Activity list →
1: Using the blastomycosis text, explain in one to three sentences why being around infected soil is the key risk factor.
2: Continue the blastomycosis text, starting after its last sentence on Amphotericin B.

Blastomycosis

Blastomycosis is a rare infection that may develop when people breathe in (inhale) a fungus called Blastomyces dermatitidis, which is found in wood and soil.

Causes

Blastomycosis occurs in people living in the south-central and midwestern United States and Canada. The infection is seen in 1-2 out of every 100,000 people in areas where the fungus most often occurs. It is even less common outside those areas.

Being around infected soil is the key risk factor.

The disease usually affects people with weakened immune systems, such as those with HIV or who have had an organ transplant. Men are more likely to be affected than women.

Symptoms

Lung infection may produce no symptoms, but when the infection spreads, skin or bone sores (lesions) may appear. The bladder, kidney, prostate, and testes may be affected.

Other symptoms may include:

  • Chest pain
  • Cough (may produce brown or bloody mucus)
  • Fatigue
  • Fever
  • General discomfort, uneasiness, or ill feeling (malaise)
  • Joint stiffness and pain
  • Muscle stiffness and pain
  • Rash
  • Shortness of breath
  • Sweating
  • Unintentional weight loss

Exams and Tests

  • Chest x-ray
  • Skin biopsy
  • Sputum culture and examination under the microscope after applying special stains to sputum
  • Tissue biopsy

Treatment

Medicines may not be needed for a blastomycosis infection that stays in the lungs, unless it becomes severe. When the disease is severe, or when it spreads outside of the lungs, the following medicines (anti-fungals) may be prescribed:

  • Fluconazole
  • Itraconazole
  • Ketoconazole

Amphotericin B may be used for severe infections.

Supplied entries →

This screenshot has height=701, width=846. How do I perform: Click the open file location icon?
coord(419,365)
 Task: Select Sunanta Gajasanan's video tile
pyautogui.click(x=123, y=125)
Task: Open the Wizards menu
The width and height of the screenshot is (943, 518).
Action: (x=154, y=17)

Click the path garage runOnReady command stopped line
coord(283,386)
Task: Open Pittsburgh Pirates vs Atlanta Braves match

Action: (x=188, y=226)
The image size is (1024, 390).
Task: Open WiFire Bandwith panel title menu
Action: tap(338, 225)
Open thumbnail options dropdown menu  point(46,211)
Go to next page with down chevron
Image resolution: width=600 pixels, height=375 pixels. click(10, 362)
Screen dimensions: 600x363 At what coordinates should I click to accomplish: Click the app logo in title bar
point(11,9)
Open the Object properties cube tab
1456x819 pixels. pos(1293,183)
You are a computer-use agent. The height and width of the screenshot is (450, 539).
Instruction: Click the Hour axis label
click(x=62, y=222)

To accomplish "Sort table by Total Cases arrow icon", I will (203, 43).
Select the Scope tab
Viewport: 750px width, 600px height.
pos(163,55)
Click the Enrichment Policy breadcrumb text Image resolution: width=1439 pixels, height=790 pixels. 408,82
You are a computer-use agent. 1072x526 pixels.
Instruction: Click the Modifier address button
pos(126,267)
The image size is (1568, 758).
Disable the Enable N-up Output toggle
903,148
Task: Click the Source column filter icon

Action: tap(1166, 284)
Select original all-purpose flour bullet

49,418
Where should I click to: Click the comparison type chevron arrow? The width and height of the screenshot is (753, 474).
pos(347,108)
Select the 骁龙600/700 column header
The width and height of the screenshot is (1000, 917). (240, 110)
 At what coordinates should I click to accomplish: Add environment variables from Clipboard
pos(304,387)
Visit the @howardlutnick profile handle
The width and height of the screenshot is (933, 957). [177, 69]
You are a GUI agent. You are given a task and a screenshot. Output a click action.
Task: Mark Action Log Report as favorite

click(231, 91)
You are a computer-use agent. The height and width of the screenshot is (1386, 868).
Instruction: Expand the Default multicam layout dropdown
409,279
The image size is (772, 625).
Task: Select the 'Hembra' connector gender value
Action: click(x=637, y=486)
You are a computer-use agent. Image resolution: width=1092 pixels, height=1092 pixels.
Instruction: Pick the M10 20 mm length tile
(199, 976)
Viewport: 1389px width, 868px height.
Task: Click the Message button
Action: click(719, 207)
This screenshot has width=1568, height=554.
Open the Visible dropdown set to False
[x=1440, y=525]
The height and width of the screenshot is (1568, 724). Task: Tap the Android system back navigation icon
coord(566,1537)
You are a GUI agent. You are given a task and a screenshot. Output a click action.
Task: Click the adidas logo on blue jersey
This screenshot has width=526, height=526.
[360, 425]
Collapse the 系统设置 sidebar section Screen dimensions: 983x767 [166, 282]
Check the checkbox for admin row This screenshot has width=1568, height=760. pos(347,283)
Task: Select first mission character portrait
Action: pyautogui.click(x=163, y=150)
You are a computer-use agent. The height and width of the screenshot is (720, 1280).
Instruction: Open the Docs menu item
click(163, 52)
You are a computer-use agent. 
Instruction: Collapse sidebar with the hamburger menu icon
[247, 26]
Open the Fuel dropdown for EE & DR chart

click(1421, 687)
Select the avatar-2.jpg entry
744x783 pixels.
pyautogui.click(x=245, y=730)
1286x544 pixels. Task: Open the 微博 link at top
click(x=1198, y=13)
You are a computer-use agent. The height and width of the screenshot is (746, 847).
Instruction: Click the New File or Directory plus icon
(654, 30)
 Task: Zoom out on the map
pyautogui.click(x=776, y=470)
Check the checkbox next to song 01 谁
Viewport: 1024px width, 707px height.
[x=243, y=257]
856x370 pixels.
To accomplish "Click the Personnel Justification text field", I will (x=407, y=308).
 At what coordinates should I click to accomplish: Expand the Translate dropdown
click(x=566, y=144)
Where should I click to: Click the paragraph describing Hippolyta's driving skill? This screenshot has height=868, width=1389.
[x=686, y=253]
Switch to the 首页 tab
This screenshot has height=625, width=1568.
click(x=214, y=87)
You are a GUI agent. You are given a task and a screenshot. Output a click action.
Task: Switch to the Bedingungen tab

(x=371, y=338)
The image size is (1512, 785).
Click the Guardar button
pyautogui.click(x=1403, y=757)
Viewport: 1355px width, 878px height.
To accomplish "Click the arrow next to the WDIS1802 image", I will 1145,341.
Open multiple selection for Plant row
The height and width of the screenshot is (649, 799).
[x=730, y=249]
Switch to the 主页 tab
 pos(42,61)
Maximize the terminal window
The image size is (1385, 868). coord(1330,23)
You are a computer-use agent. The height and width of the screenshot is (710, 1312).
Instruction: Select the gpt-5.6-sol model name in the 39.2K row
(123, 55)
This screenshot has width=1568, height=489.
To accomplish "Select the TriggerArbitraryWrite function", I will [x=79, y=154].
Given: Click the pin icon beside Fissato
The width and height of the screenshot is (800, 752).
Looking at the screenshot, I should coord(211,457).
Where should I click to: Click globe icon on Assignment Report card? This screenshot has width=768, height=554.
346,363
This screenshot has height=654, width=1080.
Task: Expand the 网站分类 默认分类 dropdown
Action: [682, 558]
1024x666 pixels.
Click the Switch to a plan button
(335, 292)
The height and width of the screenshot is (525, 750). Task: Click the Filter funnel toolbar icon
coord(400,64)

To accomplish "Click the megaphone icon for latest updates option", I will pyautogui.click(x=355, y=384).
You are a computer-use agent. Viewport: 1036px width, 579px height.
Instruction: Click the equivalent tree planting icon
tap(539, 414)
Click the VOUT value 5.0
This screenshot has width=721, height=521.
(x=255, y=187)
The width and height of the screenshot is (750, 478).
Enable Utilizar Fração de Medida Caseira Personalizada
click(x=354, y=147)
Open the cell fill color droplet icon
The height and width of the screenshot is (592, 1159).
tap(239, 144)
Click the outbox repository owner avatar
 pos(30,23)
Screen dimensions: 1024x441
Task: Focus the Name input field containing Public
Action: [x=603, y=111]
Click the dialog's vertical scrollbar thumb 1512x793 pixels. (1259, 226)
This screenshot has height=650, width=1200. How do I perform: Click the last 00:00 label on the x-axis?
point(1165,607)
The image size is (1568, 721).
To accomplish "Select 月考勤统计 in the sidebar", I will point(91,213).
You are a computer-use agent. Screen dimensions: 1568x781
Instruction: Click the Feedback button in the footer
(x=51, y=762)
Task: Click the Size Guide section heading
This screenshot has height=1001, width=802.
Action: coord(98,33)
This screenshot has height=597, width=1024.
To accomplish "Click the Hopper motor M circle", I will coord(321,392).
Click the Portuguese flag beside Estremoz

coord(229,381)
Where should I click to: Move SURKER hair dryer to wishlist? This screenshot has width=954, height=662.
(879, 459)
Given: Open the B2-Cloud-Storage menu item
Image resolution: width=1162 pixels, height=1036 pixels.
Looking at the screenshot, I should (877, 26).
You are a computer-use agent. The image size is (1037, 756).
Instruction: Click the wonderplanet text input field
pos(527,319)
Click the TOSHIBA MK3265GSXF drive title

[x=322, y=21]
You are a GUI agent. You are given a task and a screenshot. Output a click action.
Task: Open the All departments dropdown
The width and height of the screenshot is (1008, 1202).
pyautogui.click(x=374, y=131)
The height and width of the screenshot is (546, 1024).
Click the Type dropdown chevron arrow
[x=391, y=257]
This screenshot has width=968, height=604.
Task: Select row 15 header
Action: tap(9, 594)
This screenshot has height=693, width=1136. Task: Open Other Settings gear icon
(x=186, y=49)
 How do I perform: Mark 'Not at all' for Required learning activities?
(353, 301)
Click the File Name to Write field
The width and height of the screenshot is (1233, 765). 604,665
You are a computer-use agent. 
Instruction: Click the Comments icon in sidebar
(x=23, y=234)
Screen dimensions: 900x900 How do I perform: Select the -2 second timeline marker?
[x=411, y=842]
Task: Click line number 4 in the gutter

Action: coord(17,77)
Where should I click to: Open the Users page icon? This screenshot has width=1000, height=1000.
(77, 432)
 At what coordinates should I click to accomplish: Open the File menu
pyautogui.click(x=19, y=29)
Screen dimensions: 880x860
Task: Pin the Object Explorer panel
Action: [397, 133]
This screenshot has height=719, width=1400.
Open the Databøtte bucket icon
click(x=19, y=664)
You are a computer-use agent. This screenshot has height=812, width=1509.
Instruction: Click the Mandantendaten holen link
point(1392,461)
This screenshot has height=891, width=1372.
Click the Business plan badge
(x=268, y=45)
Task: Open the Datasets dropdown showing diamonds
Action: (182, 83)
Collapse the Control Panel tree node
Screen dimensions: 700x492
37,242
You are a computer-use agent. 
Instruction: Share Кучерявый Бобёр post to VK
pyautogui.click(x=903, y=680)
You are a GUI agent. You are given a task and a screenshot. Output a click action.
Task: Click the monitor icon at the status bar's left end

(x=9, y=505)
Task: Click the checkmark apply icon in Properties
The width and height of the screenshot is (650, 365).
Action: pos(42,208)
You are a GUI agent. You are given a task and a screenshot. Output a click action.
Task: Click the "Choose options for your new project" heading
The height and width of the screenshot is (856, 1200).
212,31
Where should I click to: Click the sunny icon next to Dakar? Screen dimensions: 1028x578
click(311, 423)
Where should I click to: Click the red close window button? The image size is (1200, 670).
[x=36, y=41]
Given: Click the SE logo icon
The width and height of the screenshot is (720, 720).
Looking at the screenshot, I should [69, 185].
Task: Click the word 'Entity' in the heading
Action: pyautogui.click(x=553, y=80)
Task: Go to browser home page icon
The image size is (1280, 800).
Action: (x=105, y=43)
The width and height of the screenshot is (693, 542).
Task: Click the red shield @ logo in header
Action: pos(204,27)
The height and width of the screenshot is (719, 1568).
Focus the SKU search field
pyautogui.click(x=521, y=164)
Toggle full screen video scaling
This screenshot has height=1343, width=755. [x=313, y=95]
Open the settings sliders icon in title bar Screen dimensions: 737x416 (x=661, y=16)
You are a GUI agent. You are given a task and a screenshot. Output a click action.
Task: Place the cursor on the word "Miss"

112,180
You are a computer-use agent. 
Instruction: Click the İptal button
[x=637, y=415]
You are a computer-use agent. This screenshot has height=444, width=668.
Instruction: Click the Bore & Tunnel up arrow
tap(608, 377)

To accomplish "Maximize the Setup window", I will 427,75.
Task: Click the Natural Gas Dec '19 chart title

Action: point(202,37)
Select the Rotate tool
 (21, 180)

Task answers →
1: Blastomycosis may develop when people breathe in the fungus Blastomyces dermatitidis. That fungus is found in wood and soil, so being around infected soil exposes a person to it.

2:
Follow-up regularly with your doctor to make sure the infection doesn't return.

Outlook (Prognosis)

Patients with minor skin sores (lesions) and relatively mild lung infections usually recover completely. If the infection is not treated, it can become severe enough to cause death.

Possible Complications

  • Large sores with pus (abscesses)
  • Return of the infection (relapse or disease recurrence)
  • Side effects from drugs such as amphotericin B

When to Contact a Medical Professional

Call your health care provider if you have symptoms of blastomycosis.

Prevention

Avoiding travel to areas where the infection is known to occur may help prevent exposure to the fungus, but this may not always be possible.